Nag’s Head market planning applications to be decided by Town Hall next week

Nag’s Head Market, Seven Sisters Road. Photograph: Google.

The future of a hotly-contested redevelopment project at the Nag’s Head market will be decided by Islington Council next week.

Town Hall planners will hear an application for the mezzanine floor of the market to be used as a food hall, as well as for the retention and cladding of storage containers at the market, in the formal stage of a debate which has seen two petitions submitted both supporting and opposing the proposals.

Supporters of the scheme have talked up the economic benefits of such a plan for the area, whilst objectors led in a petition by ward councillor Gary Heather have dismissed the need for the plans, while warning of the noise impacts to neighbouring residents.

Complicating matters in the application are enforcement notices served to owners at Nag’s Head in December of last year pointing to the installation of shipping and storage containers as a planning breach, with the notices coming into effect on 12 February, three days after the meeting to decide the market’s future.

A planning report on the application states: “The proposal would help support the wider function of the Nags Head Town Centre, providing opportunities for small scale business and supporting a wider mix of retail and service opportunities.

“The proposal would complement existing leisure and retail uses and would support efforts to address the need for more family friendly evening functions (such as restaurants) within the town centre, as identified in the Nag’s Head Town Centre Strategy 2007 for leisure provision for young people and for families.

“The range of food outlets and the central seating layout offered at mezzanine level is considered to contribute to these aims.”

The mezzanine floor would contain 16 food units and is intended to be opened as street food market The Upper Place, plans to which 31 people have written in support, while 22 have raised objections.

Petitions also competed both for and against the proposals, with those supporting receiving 110 signatures, whilst objectors numbered 34, along with an objection by Cllr Heather.

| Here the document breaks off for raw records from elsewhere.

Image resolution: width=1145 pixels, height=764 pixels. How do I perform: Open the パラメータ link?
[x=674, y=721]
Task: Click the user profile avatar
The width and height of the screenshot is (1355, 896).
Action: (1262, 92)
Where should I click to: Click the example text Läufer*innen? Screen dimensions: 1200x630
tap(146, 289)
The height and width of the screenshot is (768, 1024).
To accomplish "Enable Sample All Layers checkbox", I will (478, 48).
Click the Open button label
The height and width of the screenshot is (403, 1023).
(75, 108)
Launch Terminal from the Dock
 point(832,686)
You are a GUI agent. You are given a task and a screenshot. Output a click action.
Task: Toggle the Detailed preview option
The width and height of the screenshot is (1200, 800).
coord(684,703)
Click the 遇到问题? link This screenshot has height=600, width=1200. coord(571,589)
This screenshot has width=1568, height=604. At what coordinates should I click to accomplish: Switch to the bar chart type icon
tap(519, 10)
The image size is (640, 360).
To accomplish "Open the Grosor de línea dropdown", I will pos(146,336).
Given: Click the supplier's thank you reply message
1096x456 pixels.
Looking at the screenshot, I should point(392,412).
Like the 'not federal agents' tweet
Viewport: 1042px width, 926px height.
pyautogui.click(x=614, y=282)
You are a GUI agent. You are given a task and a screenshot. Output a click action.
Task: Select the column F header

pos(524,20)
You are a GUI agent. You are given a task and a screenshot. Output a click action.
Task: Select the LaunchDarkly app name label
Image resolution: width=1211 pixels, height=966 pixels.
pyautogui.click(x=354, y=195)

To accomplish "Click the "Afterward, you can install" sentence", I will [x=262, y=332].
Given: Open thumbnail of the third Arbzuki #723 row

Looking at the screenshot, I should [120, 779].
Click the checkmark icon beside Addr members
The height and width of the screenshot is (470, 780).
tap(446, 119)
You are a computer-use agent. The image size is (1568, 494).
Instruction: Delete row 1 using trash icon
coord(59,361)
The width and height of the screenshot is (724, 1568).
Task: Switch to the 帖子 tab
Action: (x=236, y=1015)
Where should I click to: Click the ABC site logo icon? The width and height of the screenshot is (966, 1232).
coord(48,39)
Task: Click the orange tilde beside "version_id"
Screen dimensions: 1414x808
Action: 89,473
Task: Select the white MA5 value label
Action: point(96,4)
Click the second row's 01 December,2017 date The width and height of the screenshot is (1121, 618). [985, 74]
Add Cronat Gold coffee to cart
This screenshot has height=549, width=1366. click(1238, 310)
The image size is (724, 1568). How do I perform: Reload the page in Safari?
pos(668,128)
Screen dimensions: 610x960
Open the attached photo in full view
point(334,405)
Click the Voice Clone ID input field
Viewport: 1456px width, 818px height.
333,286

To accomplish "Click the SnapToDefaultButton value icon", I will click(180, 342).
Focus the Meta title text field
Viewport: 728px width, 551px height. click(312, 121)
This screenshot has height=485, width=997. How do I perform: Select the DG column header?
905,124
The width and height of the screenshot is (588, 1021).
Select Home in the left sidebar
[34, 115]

The Upper Place is envisioned as housing restaurant vendors, toilets, a main communal eating space, an ancillary bar and a smoking area on a terrace to the rear, with the proposal also seeking to regularise the ground floor market use of the site for retail, restaurant and hot food takeaway uses.

A summary of issues raised in the report reads: “Concern[s] are raised regarding noise pollution from music and crowds … existing disturbance issues from hot food takeaway collection vehicles together with service and delivery vehicles would be further exacerbated. 

“[The] site could be used as a party/night-club venue. [The] sale of alcohol raises concerns. The proposal would result in poorer air quality and particulate matter from cooking is dangerous to children’s development and to anyone with breathing problems.

“The proposal would help spread Covid-19.  Increases in refuse would result in issues with pest control. [There is] concern regarding additional use on football match-days and resultant litter.”

Objectors also pointed to the existing high levels of food sellers in the area and warned that additional outlets would promote obesity.

In response, Town Hall planners judged the “scale, character and function” of the proposal as appropriate, pointing to the central location in a major town centre, adding “It is considered that the proposal would help support the vitality and viability of the Town Centre, providing a unique offer which does not exist elsewhere.

“It is considered that the management strategies and plan is sufficient at this stage to ensure that there would be no unacceptable impact upon neighbour amenity as a result of the operation of the site. The opening hours are not considered to be excessive, correlating with other restaurant uses within the vicinity.”